Hi,
I have had several contexts where table names or schemas were not hard-coded, but rather configured by the administrator, or, worse, generated from user input.
Since cases were easy (schemas and table names in plain English, without numbers nor symbols), it was easy to avoid SQL Injection by just forbid any character outside A-Z
and a-z
ranges. But this approach sucks when an application must handle any Unicode characters when can be a part of a name of a schema or a table.

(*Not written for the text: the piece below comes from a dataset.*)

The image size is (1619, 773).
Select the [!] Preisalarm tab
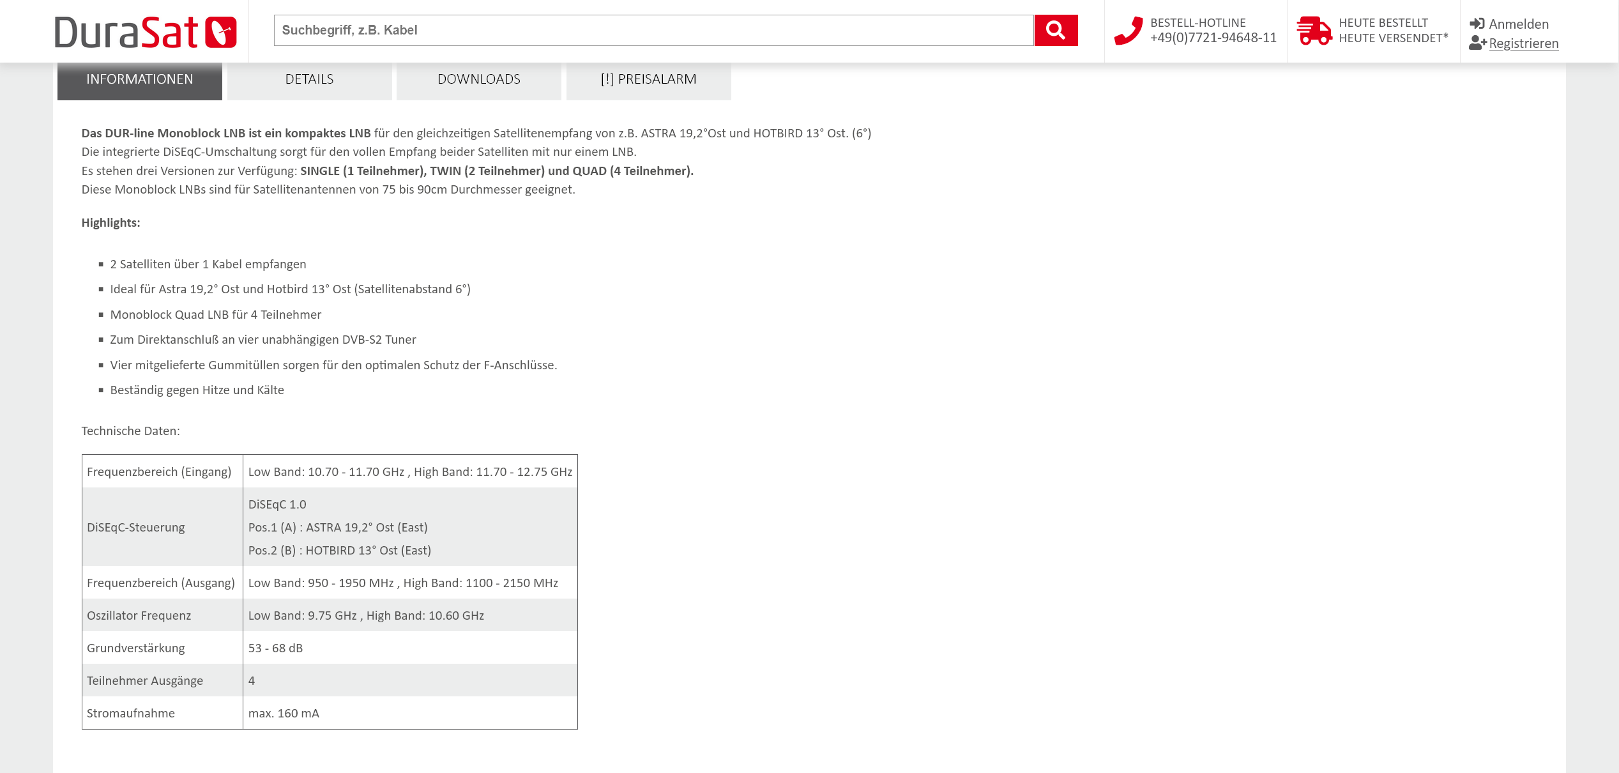[648, 79]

Now, if an SQL query uses '['
and ']'
to include names to schema, table and column, is it enough to forbid only ']'
character in names to avoid SQL Injection?
Example:
A'B is a valid name for a table. So:
string tableNameFromUserInput = "A'B"; // Let's imagine it is a user input.

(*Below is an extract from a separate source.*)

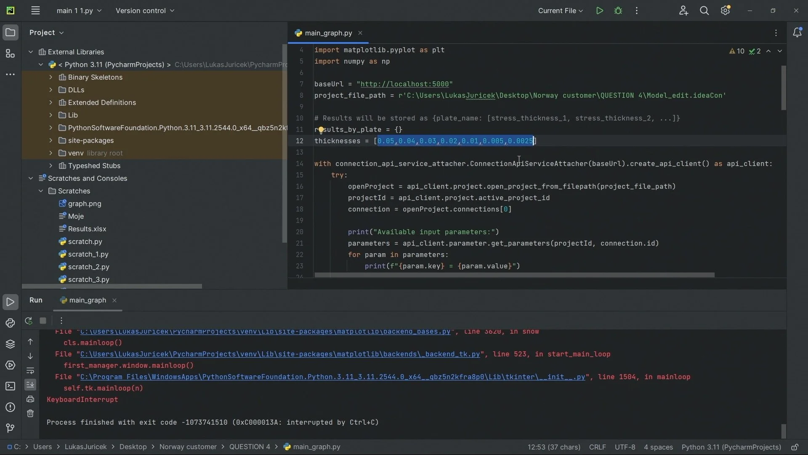Toggle soft-wrap in Run console
The image size is (808, 455).
[30, 371]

using (SqlCommand getEverything = new SqlCommand(
string.Format("select * from [dbo].[{0}]", tableNameFromUserInput),
sqlConnection)
{
// Do stuff.
}
is perfectly valid, and there is no reason to block the single quote character.
So is there a risk of SQL Injection in the following code?
string tableName = UserInput.GetUnsafeInputFromUser();
// Search for ']' character only.
if (tableName.IndexOf(']') != -1)
{
throw new HackerDetectedException();
}
else
{
using (SqlCommand getEverything = new SqlCommand(
string.Format("select * from [dbo].[{0}]", tableNameFromUserInput),
sqlConnection)
{
// Do stuff.
}
}
Edit:
After some search, what I found is an article on Delimited identifiers in Microsoft SQL. According to it:
The body of the identifier can contain any combination of characters in the current code page, except the delimiting characters themselves.
By the way, the delimited identifiers are limited to 128 characters.
So to make it work:
- The
']'
character must be forbidden (or, better, replaced by']]'
; see Mark Byers answer below). - The length must be limited to 128 characters (not done in the sample code above),
- The code page must probably be checked to get the correct table.